No momento de separação ou de divórcio, quando há a dissolução do casamento, apresentam-se os seguintes efeitos: cessação dos deveres de fidelidade e coabitação, desfazimento do regime de bens, e o direito sucessório entre eles desaparece.
Persiste o dever de respeito e consideração, dever de guarda, sustento e educação dos filhos; e dever de mútua assistência. Mesmo depois da separação, ainda existe um dever de mútua assistência entre os cônjuges, que se transforma em obrigação de alimentos, conforme a necessidade de quem requer e a capacidade de quem paga.
O direito civil dispõe que guarda, visita e alimentos dos filhos são questões que os cônjuges, por mútuo consentimento, podem resolver. Não havendo acordo, ou havendo motivos graves, poderá o juiz, a bem dos filhos, regular a frequência e horário de visitas.
Vale considerar que o juiz, no momento da definição do direito de visita, não está vinculado a critérios legais; ele o definirá conforme sua análise pessoal, à luz do caso concreto.

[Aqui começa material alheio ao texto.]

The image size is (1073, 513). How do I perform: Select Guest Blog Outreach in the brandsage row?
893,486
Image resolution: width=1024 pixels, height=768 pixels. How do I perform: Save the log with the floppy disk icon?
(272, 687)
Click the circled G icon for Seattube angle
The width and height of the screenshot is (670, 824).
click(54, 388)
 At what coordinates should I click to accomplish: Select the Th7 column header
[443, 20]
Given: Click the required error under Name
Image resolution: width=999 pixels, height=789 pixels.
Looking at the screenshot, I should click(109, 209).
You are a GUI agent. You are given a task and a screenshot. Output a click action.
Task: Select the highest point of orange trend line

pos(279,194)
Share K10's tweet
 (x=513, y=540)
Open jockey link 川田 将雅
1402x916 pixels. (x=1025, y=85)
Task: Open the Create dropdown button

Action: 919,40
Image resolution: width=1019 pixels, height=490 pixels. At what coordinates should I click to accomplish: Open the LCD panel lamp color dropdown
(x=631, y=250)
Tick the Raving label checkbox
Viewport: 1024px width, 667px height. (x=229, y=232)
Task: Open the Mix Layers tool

Atualmente, o judiciário tem incentivado que ambos os cônjuges permaneçam na guarda dos filhos. Tal situação é denominada de ''guarda compartilhada'' e se consubstancia na determinação de que os filhos residam com um cônjuge e que o outro tenha o dever de levá-los (ou buscá-los) ao colégio, cursos, esportes etc.
Não havendo a possibilidade da guarda compartilhada, o Código Civil garante ao pai ou à mãe, em cuja guarda não estejam os filhos, o direito de visitá-los e tê-los em sua companhia, segundo o que acordar com o outro cônjuge ou for fixado pelo juiz, bem como fiscalizar sua manutenção e educação.
Em todos os atos do procedimento judicial haverá a participação do Ministério Público, o qual fiscalizará a aplicação da lei e defenderá os interesses dos filhos menores e dos maiores incapazes.